1) Latest Record Per Key (Dedup)

Context: Keep the most recent profile update per user.

WITH ranked AS (
SELECT
user_id,
updated_at,
payload,
ROW_NUMBER() OVER (PARTITION BY user_id ORDER BY updated_at DESC) AS rn
FROM user_profiles
)
SELECT user_id, updated_at, payload
FROM ranked
WHERE rn = 1;

2) Percentiles / Buckets For Reporting

Context: Split customers into spend quartiles.

WITH spend AS (
SELECT customer_id, SUM(amount) AS total_spend
FROM orders
WHERE status = 'paid'
GROUP BY customer_id
)
SELECT
customer_id,
total_spend,
NTILE(4) OVER (ORDER BY total_spend DESC) AS spend_quartile
FROM spend
ORDER BY total_spend DESC;

3) Moving Average

Context: Smooth daily revenue with a 7-day trailing average.

WITH daily AS (
SELECT
date_trunc('day', created_at)::date AS day,
SUM(amount) AS revenue
FROM orders
WHERE status = 'paid'
GROUP BY 1
)
SELECT
day,
revenue,
AVG(revenue) OVER (
ORDER BY day
ROWS BETWEEN 6 PRECEDING AND CURRENT ROW
) AS revenue_7d_avg
FROM daily
ORDER BY day;

Common Mistakes & Troubleshooting

Mistake 1: Filtering On a Window Function In WHERE

Wrong:

SELECT *
FROM orders
WHERE row_number() OVER (PARTITION BY customer_id ORDER BY created_at) = 1;

What happens: PostgreSQL errors because window functions are not allowed in WHERE.
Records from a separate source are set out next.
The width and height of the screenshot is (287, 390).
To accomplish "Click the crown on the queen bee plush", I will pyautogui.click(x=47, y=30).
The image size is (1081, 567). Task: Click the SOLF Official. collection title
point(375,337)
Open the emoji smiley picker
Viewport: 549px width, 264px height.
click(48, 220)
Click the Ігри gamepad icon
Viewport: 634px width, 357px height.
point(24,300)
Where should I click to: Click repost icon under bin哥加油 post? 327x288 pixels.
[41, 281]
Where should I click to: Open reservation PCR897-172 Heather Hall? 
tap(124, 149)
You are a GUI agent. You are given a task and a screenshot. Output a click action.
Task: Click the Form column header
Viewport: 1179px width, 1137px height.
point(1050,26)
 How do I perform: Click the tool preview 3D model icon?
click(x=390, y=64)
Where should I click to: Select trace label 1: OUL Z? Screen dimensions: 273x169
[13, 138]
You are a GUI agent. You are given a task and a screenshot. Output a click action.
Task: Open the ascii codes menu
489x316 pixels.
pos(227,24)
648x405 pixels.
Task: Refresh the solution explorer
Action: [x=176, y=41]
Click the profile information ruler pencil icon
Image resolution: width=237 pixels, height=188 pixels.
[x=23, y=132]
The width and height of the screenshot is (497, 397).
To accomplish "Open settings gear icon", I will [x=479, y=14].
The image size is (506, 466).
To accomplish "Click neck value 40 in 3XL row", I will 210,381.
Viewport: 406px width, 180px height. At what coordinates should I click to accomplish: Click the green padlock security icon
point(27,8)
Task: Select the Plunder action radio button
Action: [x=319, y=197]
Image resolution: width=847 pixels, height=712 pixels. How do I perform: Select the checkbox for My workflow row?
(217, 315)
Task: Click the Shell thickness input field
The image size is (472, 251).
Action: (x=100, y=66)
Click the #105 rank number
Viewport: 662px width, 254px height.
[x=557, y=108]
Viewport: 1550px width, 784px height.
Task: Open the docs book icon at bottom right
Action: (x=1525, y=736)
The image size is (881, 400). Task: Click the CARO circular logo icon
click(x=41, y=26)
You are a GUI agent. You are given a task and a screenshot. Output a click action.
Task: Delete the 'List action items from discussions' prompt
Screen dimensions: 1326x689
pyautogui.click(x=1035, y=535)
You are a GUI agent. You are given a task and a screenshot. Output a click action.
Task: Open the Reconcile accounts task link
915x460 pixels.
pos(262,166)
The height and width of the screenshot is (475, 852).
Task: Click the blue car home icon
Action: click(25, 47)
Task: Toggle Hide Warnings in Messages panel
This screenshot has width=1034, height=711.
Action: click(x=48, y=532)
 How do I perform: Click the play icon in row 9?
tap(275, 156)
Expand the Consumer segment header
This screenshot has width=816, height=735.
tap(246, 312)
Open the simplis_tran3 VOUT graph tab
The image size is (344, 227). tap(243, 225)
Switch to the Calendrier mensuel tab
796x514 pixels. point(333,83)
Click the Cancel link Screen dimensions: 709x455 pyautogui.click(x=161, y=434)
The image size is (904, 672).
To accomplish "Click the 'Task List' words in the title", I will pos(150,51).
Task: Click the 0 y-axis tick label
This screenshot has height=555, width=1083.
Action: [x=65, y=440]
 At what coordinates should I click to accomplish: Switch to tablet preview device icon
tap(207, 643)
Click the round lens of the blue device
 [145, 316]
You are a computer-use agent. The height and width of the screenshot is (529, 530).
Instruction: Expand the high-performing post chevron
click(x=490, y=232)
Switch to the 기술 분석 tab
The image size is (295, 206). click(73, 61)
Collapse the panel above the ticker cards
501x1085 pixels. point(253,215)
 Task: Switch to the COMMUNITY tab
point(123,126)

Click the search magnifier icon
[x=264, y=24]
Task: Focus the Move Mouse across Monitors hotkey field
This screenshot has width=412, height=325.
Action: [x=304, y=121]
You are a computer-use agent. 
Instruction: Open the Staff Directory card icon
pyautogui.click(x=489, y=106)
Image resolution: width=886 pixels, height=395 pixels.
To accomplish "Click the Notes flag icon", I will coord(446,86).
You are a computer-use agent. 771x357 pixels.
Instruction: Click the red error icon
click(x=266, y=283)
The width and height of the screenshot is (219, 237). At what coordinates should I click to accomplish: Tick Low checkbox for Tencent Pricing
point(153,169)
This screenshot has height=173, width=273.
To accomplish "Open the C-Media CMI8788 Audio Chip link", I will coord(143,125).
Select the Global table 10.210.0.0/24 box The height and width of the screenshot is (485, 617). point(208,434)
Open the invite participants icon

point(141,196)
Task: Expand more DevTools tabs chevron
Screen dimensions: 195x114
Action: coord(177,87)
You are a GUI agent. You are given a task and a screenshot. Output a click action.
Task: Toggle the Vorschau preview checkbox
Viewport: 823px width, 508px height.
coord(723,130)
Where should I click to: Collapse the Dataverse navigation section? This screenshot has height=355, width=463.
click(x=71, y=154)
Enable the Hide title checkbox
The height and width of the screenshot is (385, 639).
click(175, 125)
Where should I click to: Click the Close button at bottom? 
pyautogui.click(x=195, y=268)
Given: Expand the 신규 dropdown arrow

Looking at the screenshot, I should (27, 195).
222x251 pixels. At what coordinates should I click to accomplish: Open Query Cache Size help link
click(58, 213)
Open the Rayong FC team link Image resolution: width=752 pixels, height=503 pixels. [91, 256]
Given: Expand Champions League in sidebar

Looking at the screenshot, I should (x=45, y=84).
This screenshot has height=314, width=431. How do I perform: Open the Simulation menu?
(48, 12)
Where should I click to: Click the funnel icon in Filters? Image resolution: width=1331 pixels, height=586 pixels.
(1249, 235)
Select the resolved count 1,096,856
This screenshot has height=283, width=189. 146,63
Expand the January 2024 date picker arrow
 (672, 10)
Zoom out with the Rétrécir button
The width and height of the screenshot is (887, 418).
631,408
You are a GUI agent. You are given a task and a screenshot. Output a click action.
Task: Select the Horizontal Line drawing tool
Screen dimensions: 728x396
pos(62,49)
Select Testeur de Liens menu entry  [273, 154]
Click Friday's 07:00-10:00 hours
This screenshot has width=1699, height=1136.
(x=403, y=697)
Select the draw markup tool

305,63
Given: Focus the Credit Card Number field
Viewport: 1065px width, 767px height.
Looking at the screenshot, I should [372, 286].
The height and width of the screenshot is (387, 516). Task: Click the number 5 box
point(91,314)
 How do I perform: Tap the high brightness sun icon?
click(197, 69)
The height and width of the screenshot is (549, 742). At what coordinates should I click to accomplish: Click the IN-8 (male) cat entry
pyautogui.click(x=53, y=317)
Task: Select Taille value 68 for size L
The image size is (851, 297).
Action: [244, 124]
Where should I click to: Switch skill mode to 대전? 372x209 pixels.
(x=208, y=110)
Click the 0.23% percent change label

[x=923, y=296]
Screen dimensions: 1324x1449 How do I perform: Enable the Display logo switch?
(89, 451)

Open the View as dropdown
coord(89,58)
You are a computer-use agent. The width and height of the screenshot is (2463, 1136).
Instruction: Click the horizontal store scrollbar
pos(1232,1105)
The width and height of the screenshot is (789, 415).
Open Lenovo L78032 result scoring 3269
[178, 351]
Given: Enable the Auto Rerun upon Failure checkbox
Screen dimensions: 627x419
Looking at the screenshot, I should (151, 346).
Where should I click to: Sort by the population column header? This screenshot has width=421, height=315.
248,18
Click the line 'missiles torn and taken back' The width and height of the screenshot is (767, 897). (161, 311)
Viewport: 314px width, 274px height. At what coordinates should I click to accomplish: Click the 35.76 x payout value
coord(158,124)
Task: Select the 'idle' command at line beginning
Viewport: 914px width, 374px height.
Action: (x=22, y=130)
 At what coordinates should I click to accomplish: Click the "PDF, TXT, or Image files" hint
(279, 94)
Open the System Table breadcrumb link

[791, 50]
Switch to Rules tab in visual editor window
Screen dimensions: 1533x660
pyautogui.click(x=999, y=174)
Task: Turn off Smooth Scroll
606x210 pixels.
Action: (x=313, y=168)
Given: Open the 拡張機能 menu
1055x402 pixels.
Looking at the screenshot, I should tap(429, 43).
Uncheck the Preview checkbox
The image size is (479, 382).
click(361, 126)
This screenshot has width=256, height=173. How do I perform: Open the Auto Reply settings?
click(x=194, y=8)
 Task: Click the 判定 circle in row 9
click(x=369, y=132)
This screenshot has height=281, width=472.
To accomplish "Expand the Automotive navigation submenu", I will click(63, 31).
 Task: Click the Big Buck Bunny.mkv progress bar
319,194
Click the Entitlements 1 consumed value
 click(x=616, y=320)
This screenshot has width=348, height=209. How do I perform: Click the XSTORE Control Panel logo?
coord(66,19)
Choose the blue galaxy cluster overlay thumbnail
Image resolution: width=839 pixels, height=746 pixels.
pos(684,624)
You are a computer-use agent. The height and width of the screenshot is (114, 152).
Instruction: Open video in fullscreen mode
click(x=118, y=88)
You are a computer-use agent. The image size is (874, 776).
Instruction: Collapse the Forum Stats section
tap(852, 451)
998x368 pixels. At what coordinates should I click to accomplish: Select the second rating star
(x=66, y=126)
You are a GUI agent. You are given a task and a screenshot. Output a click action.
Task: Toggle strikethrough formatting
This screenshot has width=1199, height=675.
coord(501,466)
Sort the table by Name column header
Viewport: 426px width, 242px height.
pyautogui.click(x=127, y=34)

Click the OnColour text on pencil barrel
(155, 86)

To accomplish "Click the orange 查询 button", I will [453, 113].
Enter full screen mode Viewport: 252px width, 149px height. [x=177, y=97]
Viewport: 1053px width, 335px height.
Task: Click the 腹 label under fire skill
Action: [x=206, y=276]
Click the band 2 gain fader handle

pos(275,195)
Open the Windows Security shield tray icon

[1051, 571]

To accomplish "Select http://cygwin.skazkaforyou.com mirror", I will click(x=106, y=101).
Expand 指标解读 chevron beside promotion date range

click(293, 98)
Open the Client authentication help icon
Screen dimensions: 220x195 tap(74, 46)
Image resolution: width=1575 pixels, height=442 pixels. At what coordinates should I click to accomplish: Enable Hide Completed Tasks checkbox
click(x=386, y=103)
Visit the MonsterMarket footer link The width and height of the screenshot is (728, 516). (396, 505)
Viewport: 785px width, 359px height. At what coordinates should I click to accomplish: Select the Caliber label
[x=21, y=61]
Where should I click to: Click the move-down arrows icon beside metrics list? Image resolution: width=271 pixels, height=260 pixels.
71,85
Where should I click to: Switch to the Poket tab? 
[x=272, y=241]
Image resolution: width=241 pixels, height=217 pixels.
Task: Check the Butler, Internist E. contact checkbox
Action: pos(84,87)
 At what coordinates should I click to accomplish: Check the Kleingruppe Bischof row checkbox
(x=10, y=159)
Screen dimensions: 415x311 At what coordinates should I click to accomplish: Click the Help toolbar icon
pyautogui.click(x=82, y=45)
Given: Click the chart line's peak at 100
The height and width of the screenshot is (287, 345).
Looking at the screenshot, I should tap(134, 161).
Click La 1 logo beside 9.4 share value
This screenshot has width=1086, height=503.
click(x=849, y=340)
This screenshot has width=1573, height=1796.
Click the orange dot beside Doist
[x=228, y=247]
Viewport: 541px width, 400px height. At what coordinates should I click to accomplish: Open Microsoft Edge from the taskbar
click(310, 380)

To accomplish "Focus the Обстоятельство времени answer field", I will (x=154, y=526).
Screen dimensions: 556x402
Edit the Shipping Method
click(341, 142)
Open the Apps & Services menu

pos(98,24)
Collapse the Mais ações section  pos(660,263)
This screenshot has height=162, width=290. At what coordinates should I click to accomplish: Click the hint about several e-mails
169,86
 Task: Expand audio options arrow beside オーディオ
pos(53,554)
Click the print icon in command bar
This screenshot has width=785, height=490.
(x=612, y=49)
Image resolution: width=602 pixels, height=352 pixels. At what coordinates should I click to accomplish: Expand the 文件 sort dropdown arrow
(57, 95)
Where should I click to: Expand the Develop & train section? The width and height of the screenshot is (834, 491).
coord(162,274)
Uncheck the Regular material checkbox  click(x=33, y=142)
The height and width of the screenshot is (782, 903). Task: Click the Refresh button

Fix (wrap in a subquery/CTE):

WITH ranked AS (
SELECT
*,
row_number() OVER (PARTITION BY customer_id ORDER BY created_at) AS rn
FROM orders
)
SELECT *
FROM ranked
WHERE rn = 1;

Mistake 2: Implicit Default Frame With ORDER BY

Wrong (tie-sensitive when values repeat):

SELECT
created_at,
amount,
SUM(amount) OVER (ORDER BY created_at) AS running_total
FROM orders;

What happens: the default frame can behave unexpectedly with ties; results may include “peer” rows.

Fix (use explicit ROWS frame):

SELECT
created_at,
amount,
SUM(amount) OVER (ORDER BY created_at ROWS BETWEEN UNBOUNDED PRECEDING AND CURRENT ROW) AS running_total
FROM orders;

Mistake 3: Non-Deterministic Ordering

Wrong:

ROW_NUMBER() OVER (PARTITION BY customer_id ORDER BY amount DESC)

What happens: if two rows have the same amount, the “winner” can change between runs.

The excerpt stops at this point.